(TO DO) Copy out, word for word, the stretch of the records from the line containing "Click the context help arrow in top toolbar" through the line containing "pos(955,722)".

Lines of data
--*--

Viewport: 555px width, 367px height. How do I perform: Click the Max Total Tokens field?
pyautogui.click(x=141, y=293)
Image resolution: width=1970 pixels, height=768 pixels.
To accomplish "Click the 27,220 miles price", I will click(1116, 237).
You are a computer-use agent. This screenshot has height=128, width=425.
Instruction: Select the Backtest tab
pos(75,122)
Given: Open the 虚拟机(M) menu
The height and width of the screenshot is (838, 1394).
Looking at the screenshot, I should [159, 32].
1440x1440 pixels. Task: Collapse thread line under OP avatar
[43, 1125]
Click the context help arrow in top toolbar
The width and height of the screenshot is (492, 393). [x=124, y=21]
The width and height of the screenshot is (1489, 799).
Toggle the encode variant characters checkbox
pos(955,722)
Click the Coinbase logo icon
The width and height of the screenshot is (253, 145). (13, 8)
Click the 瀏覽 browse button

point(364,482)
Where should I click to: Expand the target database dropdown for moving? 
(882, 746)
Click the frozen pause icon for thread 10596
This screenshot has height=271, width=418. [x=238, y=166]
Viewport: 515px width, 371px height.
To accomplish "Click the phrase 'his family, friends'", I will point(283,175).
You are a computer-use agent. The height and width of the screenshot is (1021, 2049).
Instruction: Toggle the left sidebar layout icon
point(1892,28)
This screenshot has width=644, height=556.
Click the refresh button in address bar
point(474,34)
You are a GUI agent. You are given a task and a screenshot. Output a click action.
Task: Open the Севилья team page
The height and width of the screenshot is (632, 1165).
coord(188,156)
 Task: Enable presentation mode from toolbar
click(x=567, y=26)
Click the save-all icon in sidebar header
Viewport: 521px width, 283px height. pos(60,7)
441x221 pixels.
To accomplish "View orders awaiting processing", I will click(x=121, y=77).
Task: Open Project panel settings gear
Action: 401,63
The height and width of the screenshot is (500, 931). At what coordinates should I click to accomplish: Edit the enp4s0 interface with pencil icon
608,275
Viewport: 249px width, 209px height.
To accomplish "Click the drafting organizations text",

--*--

(EXPECTED ANSWER)
Click the context help arrow in top toolbar
The width and height of the screenshot is (492, 393). [x=124, y=21]
The width and height of the screenshot is (1489, 799).
Toggle the encode variant characters checkbox
pos(955,722)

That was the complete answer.